## WORK TASK
Transcribe all of the listing exactly.

## DATA SHOWN
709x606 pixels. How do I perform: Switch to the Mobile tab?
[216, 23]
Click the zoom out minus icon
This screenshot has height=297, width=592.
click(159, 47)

## YOUR SOLUTION
709x606 pixels. How do I perform: Switch to the Mobile tab?
[216, 23]
Click the zoom out minus icon
This screenshot has height=297, width=592.
click(159, 47)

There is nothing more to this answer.